Chesky’s The Power of the Orchestra

So lifeless, compressed and thin. It’s clean and transparent, I’ll give it that, which is no doubt why so many audiophiles have been fooled into thinking it actually sounds better than the original. But of course there is no original; there are thousands of them, and they all sound different.

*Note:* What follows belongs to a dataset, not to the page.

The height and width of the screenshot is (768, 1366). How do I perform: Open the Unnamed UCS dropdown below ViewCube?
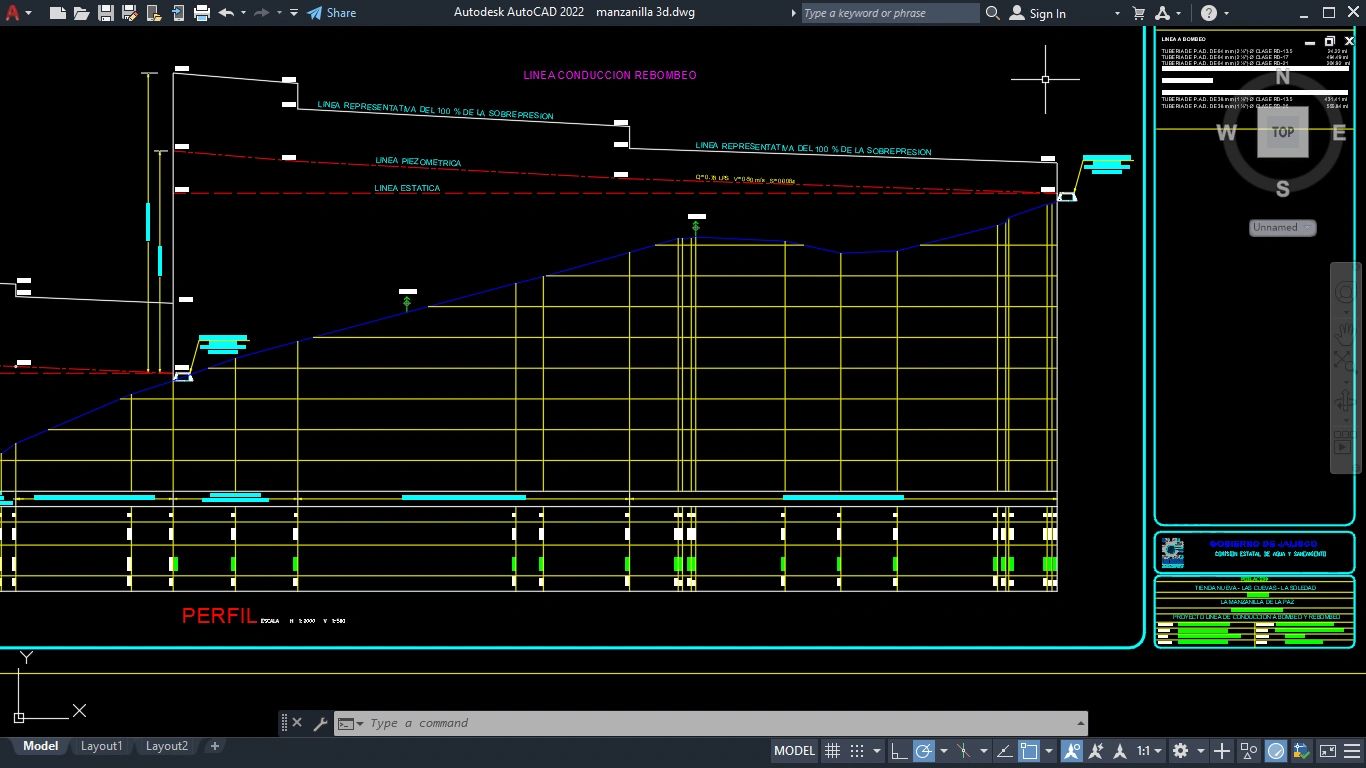[x=1282, y=228]
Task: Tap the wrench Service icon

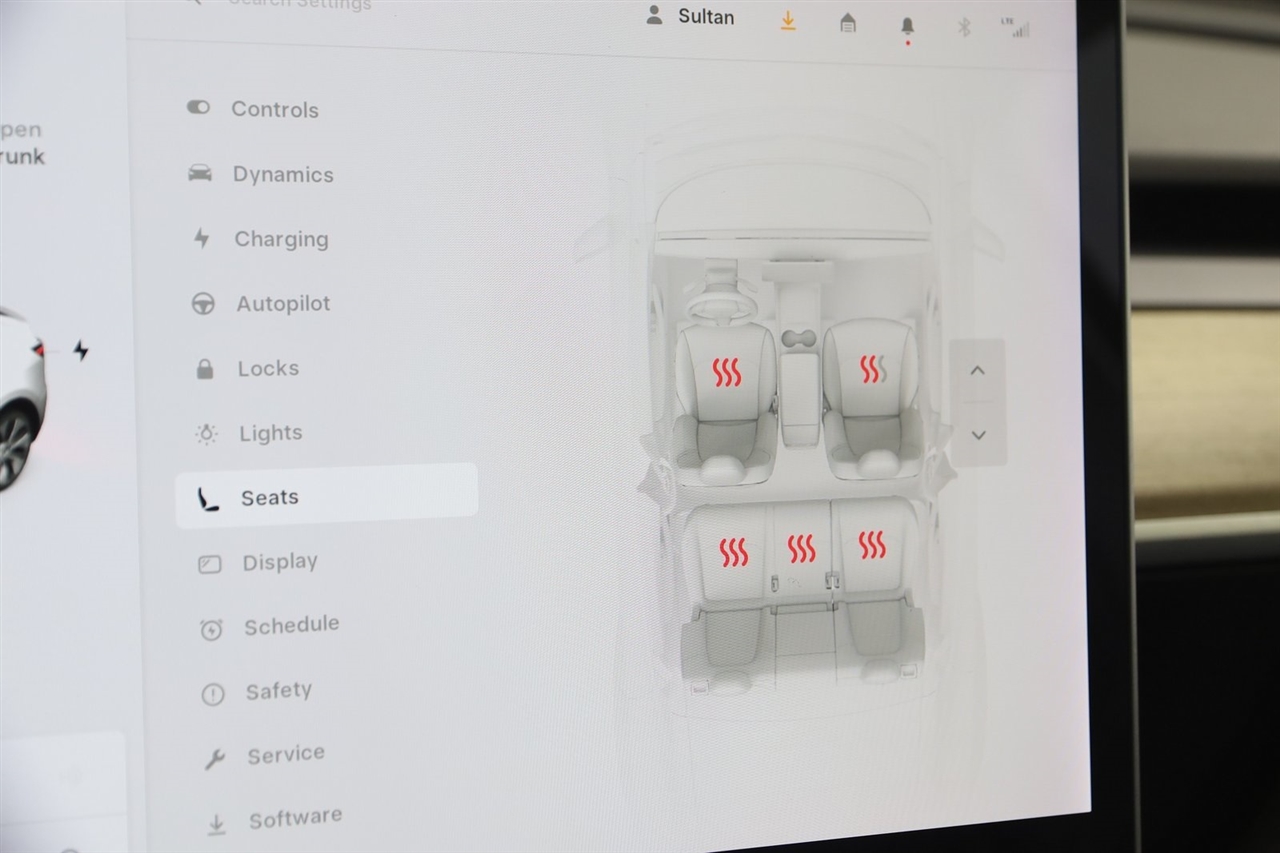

Chesky is one of the worst audiophile lablels in the history of the world. Their recordings are so artificial and “wrong” that they defy understanding. The fact that some audiophiles buy into this “junk sound” is in equal parts astonishing and depressing. Their own recordings are a joke, and their remasterings of the RCA Living Stereo catalog are an abomination. If there is a more CLUELESS audiophile label on the planet, I don’t know who it could be, and I don’t want to find out.

We Was Wrong

I confess I badly misjudged this record over the course of the last ten years. I remember liking it in the early ’90s; at that time it was the only Golden Age recording of Pictures whose performance moved me. I never liked the famous Reiner, LSC 2201, and Ansermet’s performance on London also lacks drive and coherency in my opinion. (On a side note, the sound on the right original London pressings is astoundingly good. There is no version I have ever heard with more weight and character to the brass. “Catacombs” is breathtaking on the right copy of that LP.)